Problème à résoudre -
Recopiez à l'identique chacune des lignes de tous les items ci-dessous.

Données de l'exercice -
══════

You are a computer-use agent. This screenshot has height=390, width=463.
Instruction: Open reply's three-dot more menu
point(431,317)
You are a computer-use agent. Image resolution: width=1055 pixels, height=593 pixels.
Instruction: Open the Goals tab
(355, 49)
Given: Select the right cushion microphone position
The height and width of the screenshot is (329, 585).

══════

Solution du problème -
You are a computer-use agent. This screenshot has height=390, width=463.
Instruction: Open reply's three-dot more menu
point(431,317)
You are a computer-use agent. Image resolution: width=1055 pixels, height=593 pixels.
Instruction: Open the Goals tab
(355, 49)
Given: Select the right cushion microphone position
The height and width of the screenshot is (329, 585).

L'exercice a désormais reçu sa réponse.